Dans le monde réel toutefois, lorsqu'un ministre dans un bureau parisien (ce n'est pas de ma faute si c'est organisé ainsi) probablement climatisé (donc énergivore) décide que c'est mieux pour les économies d'énergie de placer par exemple sur une toiture un maçon couvreur travaillant à Oloron-Sainte-Marie en plein mois de juillet à 14h alors que, solairement parlant, il est tout juste midi, peut-être oublie-t-il un détail qui peut avoir une certaine importance pour la santé du maçon en question. Puisque nous en sommes à divaguer, notons aussi que le ministre doit se taper un col de chemise empesé, serré au cou par une cravate, le tout surmonté d'un veston où la transpiration est bannie, ce qui impose de fait l'usage de la climatisation et de tout un tas d'adjuvants chimico-cosmétiques, généralement assez peu recommandables sur le plan purement écologique, voire sanitaire. Le maçon, lui, a plus de chance car il peut s'affubler d'un vieux « T-Shirt » délabré et déjà sale, qui accepte parfaitement la transpiration sans pour autant qu'il paraisse plus maculé ni plus odorant.
Mais revenons à nos bits. Je crée un fichier, je le modifie plusieurs fois, j'y accède en lecture encore plus souvent (à quoi servirait d'écrire si ce n'est pour être lu) et finalement, je le détruis. Il est clair que pour la cohérence, il vaut mieux que je le modifie et/ou le consulte après l'avoir créé et avant de l'avoir détruit faute de quoi j'y perdrais mon latin.
Evident ? Ça ne l'est pourtant pas. J'ai mis mon ordinateur à l'heure (UTC). Je crée un fichier. Mon système de fichier va enregistrer l'heure de création. Nous sommes le 28 mai 2011, à 17h 53 minutes et 25 secondes.
J'éteins alors mon ordinateur. Son horloge CMOS (celle qui persiste à fonctionner, en principe, lorsque l'ordinateur est hors tension) aurait du continuer à égrener le temps, sauf que la pile est morte silencieusement. Lorsque je redémarre mon ordinateur, le lendemain pourtant, il croit que nous sommes le 1 janvier 1970 (GNU/Linux n'est-ce pas). J'ouvre donc le fichier pour le lire avant de l'avoir créé…
Il est possible de reproduire le phénomène en copiant simplement le fichier sur une machine qui n'est pas à la même heure que l'autre.
Téléphonez donc à un américain à 8h (CEST) pour lui dire que c'est l'heure de se lever…
Notons au passage qu'un certain système dont nous tairons le nom, positionne l'horloge CMOS non pas sur l'heure UTC mais sur l'heure locale. Ceux qui auraient la curieuse idée de placer ce système en « dual boot » avec un GNU/Linux, auront quelques soucis pour rester à l'heure, en passant d'un système à l'autre.
+++
## Exercice
Prolongez, s'il vous plaît, le texte sur l'heure des ordinateurs et la date des fichiers, en reprenant juste après sa dernière phrase.

## Données disponibles
+++
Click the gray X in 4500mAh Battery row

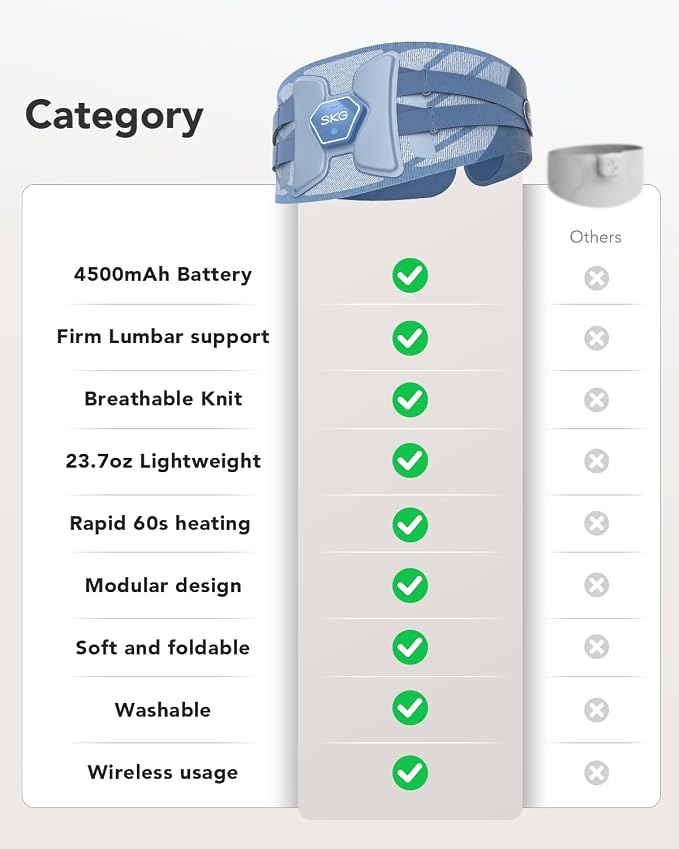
+++
## Réponse
Il y a dans notre monde des choses qu'il ne faut pas mélanger.
Les systèmes informatiques ont des travaux répétitifs à exécuter. Etant répétitifs, quoi de plus simple que de trouver un moyen de les déclencher de façon automatique ? cron
est justement là pour remplir cet office. Cron se fonde sur l'heure à la minute pour exécuter une tâche. Si on lui subtilise justement cette minute, la tâche ne sera pas exécutée. Il ne doit pas y avoir de trous dans l'écoulement du temps, du moins pas de gros trous (inférieurs à une minute en ce qui concerne cron). Si une horloge n'est plus à l'heure, il faut l'accélérer ou la ralentir pour qu'elle rattrape son retard ou perde son avance sans créer de trous ni de recouvrements, du moins lorsque le système est opérationnel. Rien n'interdit en revanche de mettre l'horloge à l'heure au moment du démarrage de la machine, du moins à condition que le saut dans le temps se fasse dans le futur et non dans le passé, ce qui devrait être en principe toujours le cas.
Nous pouvons ici apercevoir le problème qu'il y aurait à utiliser l'heure locale, avec ses sauts temporels bisannuels. Qu'est-il advenu de tout ce que nous avions à faire le 28 mars 2010 entre 2 et 3 heures ?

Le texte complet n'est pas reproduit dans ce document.